**To do**
Recast the items as a Markdown table with columns "Row" and "Line text," one row per line, starting with the line containing "How do I perform: Click" and going on through the line containing "click(566, 347)". Skip blank lines and omit the pictures.

**The data**
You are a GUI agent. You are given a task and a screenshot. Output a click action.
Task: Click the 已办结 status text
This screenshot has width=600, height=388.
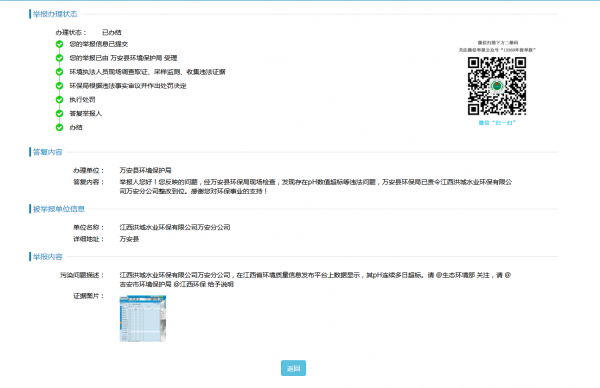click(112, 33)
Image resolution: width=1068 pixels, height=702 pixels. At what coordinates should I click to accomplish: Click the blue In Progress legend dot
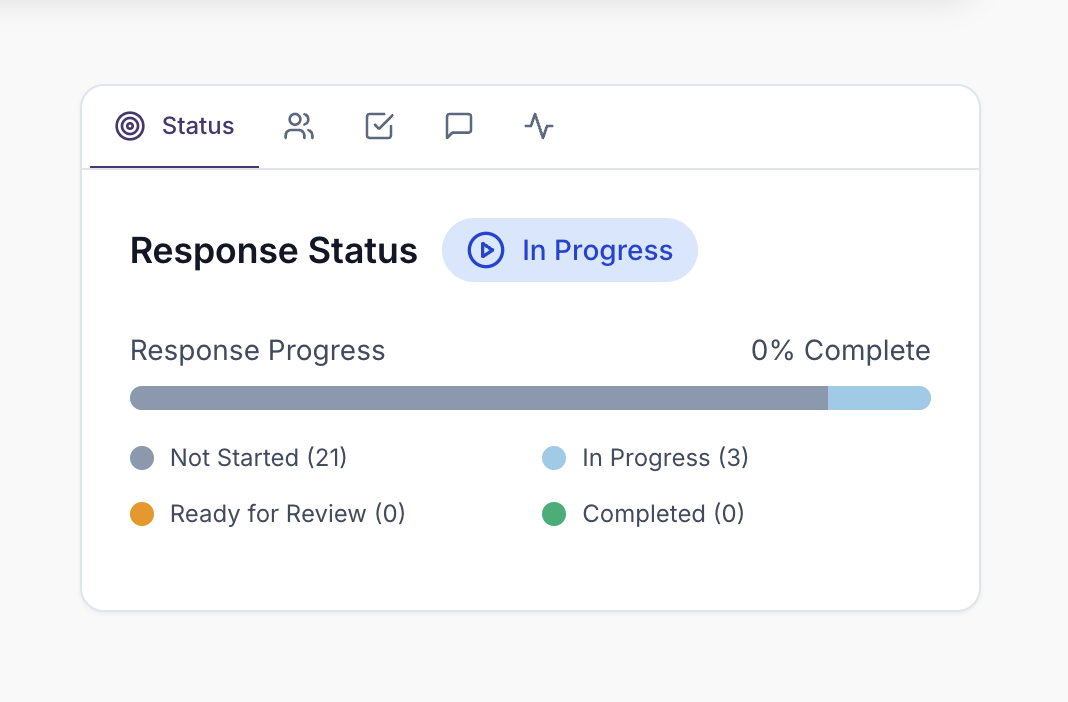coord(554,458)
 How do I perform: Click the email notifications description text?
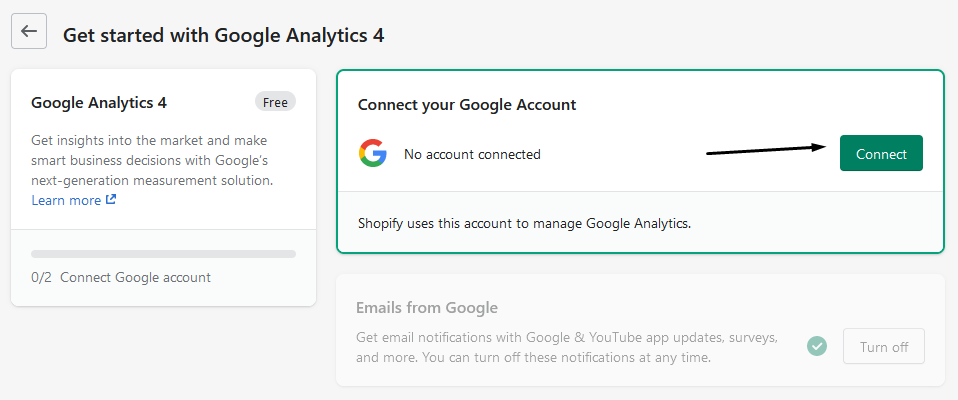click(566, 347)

---

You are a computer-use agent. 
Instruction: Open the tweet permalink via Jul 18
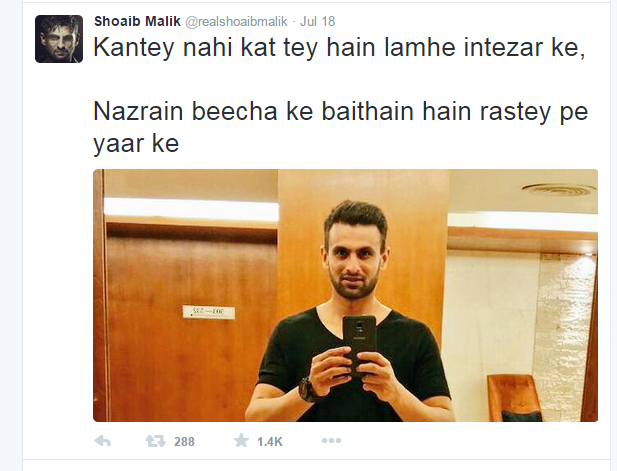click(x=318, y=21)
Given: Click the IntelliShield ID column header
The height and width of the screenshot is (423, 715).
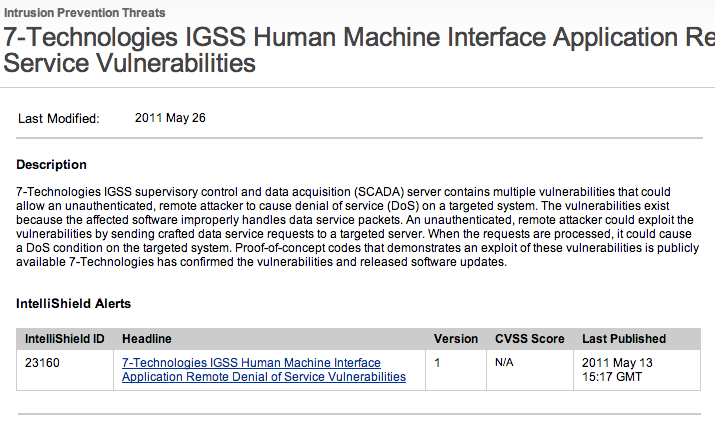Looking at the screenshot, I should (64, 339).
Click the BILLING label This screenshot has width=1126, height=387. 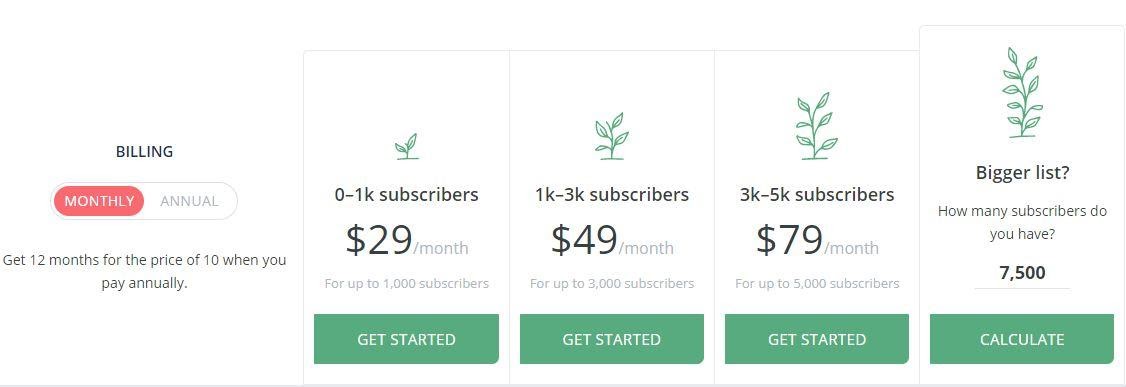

**Output below**
| Row | Line text |
|---|---|
| 1 |  How do I perform: Click the email notifications description text? |
| 2 | click(566, 347) |